Beppe Bergomi a SportWeek ha parlato del ruolo del capitano per quel che riguarda la sua esperienza ed in generale. “Io la fascia l’ho messa nell’anno dello scudetto. All’inizio la condividevo con Beppe Baresi, che poi scivolò in panchina. Poi sono stato capitano fisso dal ’92 fino alla chiusura della carriera. Ero il capitano di una grande squadra, in cui ero partito dalle Giovanili. Per me era motivo di orgoglio. Io mi sono sempre ritenuto un leader silenzioso. Preferivo che a parlare fossero i miei comportamenti: in allenamento “tiravo” il gruppo, andavo via per ultimo dal centro sportivo, cercavo di inculcare il senso di appartenenza, il significato di indossare una maglia tanto importante, ai giovani e agli stranieri che arrivavano. La prima cosa che facevo, durante i ritiri estivi, era di andare nelle loro camere“.
“Secondo me non è cambiato. Un capitano deve attrarre a sé le persone, e per riuscirci deve essere credibile.
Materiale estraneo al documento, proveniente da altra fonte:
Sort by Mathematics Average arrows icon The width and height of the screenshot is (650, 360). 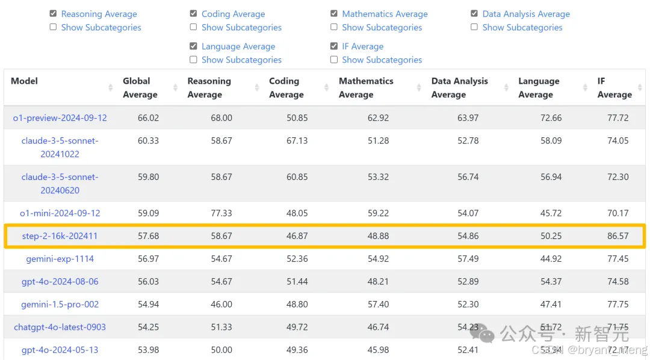[419, 87]
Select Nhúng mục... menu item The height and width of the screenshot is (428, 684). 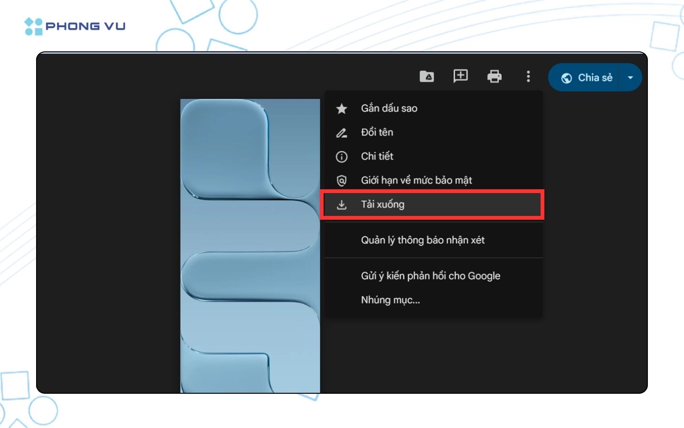tap(390, 300)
Ora i giovani vogliono tutto e subito: per questo c’è bisogno di carisma. E non c’è bisogno della fascia per dimostrarlo: penso a Simeone, un leader nell’Inter di capitan Zanetti”.
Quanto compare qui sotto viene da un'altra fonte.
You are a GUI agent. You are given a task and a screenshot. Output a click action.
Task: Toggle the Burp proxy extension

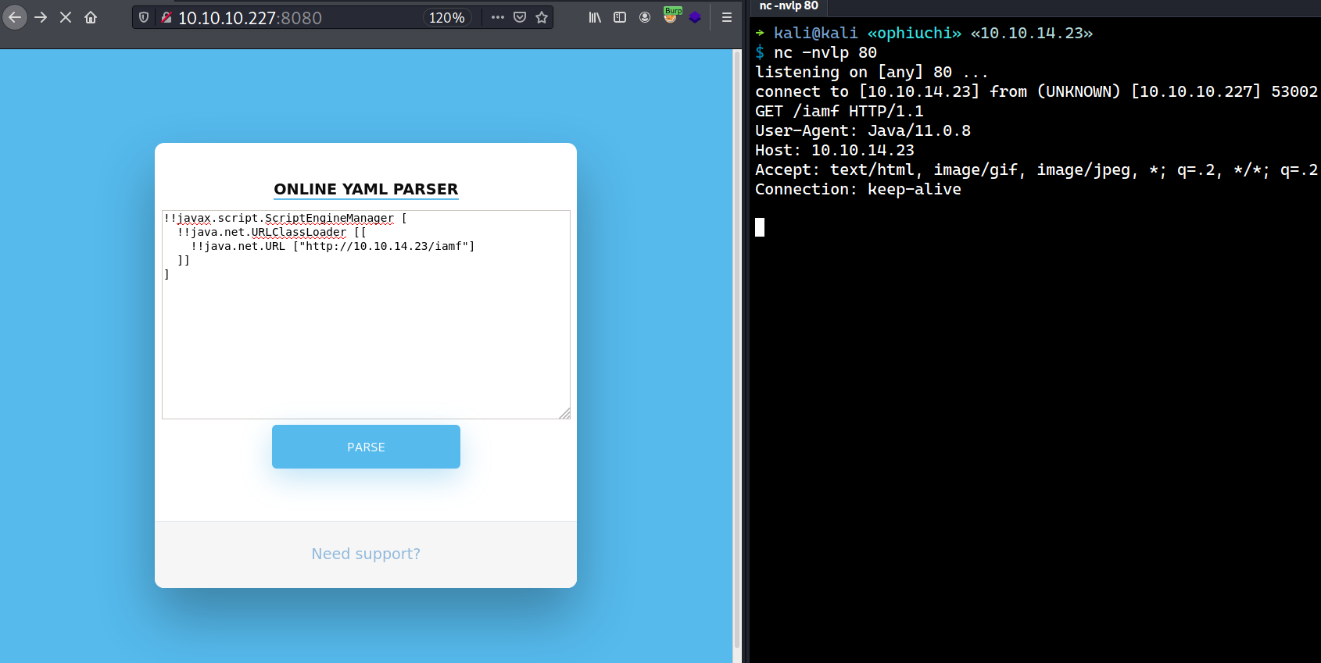coord(671,16)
“Un capitano, prima ancora un calciatore, che è cresciuto tantissimo. Prima, nei momenti di buio, quando cioè non segnava, si intristiva e non era neanche utile alla squadra. Dall’anno scorso invece è fondamentale pure quando non fa gol, proprio perché aiuta la squadra in maniera diversa, con una corsa, una sponda, un assist in più. Mi sembra poi una persona positiva. Certo, ha questo sguardo truce che io non avevo, ma è il capitano perfetto per questa squadra. Un altro che potrebbe diventare capitano-simbolo è Barella“.